Input »
-- Opening Marker --
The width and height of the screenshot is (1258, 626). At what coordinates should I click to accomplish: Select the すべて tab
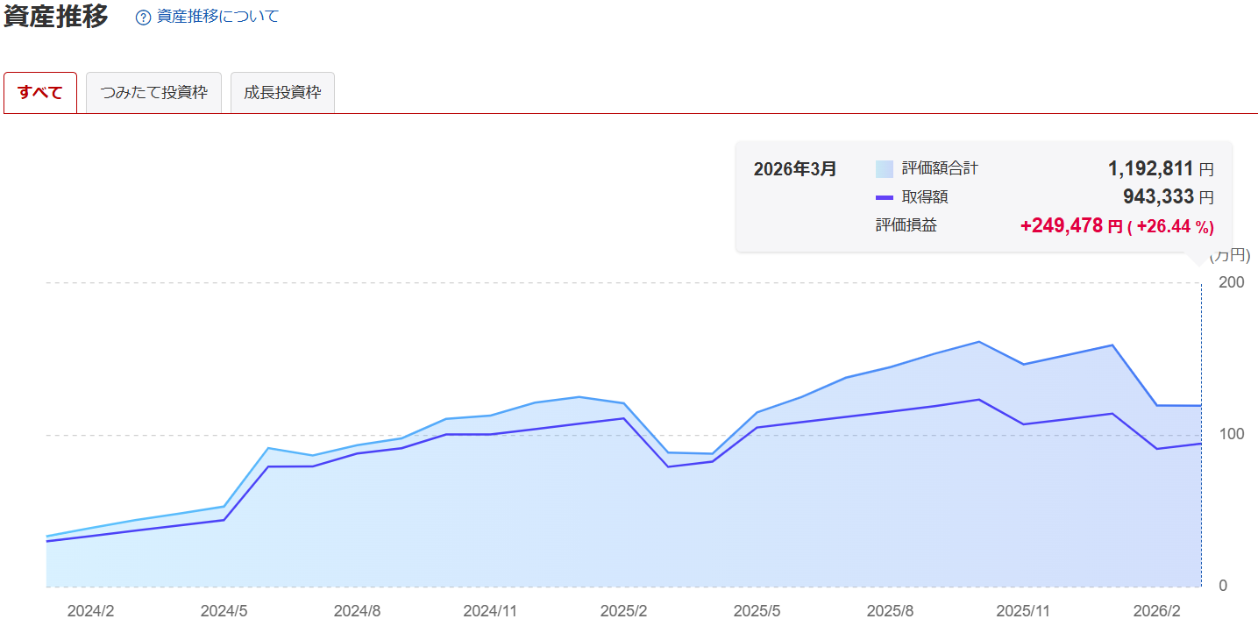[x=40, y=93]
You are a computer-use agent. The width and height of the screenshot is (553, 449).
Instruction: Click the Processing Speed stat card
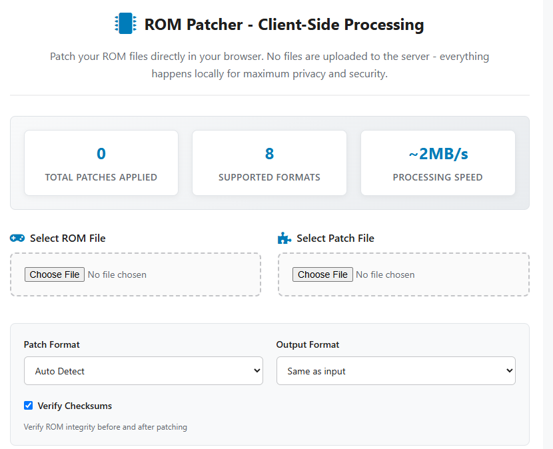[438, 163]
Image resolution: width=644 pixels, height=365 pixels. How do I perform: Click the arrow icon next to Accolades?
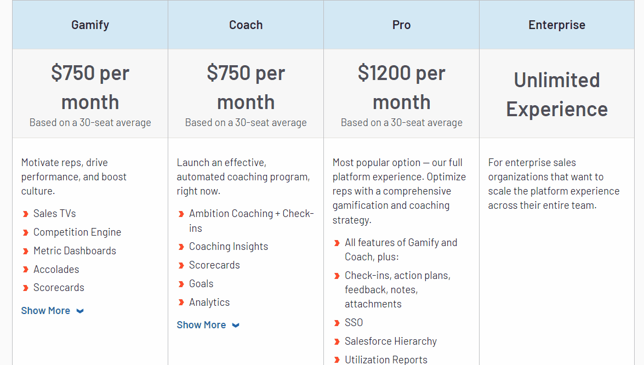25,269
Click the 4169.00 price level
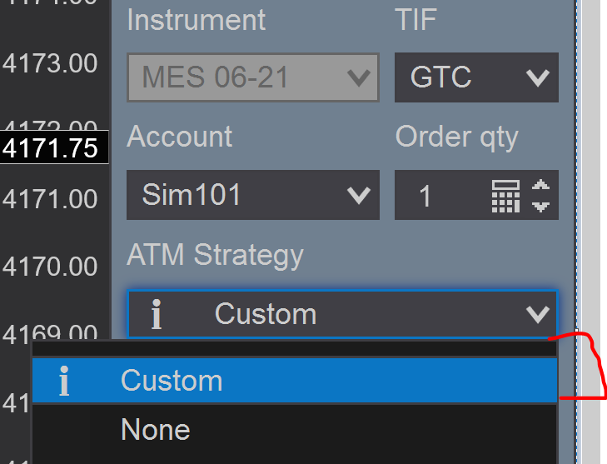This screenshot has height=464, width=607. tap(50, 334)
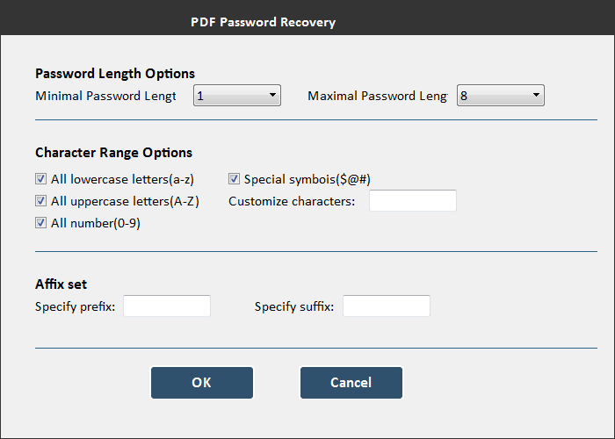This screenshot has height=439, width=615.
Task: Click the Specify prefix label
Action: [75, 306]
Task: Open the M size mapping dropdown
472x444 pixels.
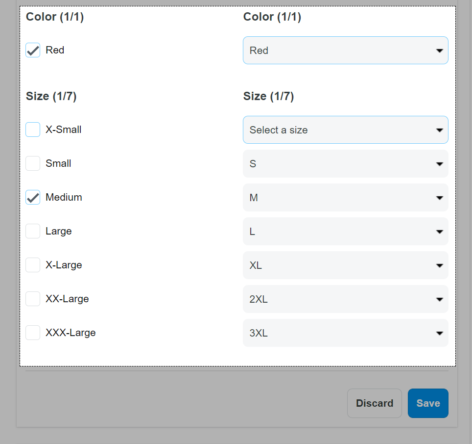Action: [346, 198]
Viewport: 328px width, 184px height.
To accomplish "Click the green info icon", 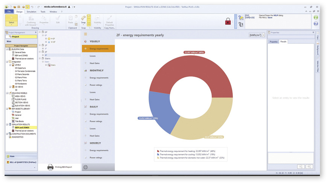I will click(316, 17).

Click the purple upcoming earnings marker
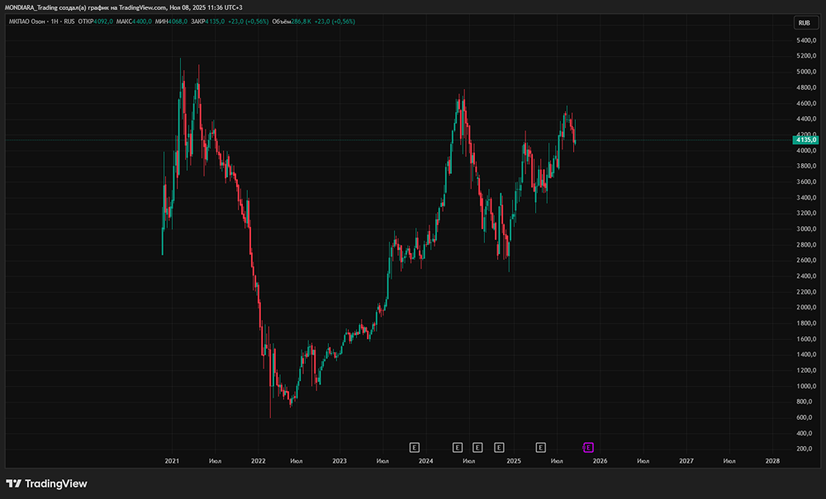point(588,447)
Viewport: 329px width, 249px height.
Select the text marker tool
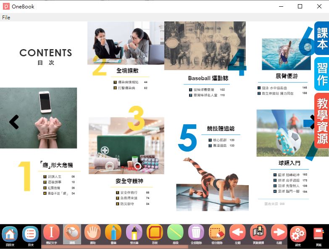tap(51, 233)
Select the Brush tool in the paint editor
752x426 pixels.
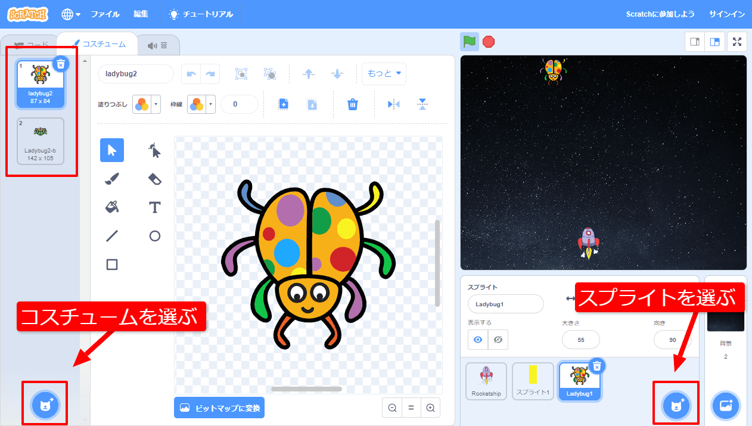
-- Closing Marker --
Problem »
The answer must be every line of the data that contains the word "Viewport".

Task response »
Viewport: 328px width, 184px height.
Viewport: 329px width, 249px height.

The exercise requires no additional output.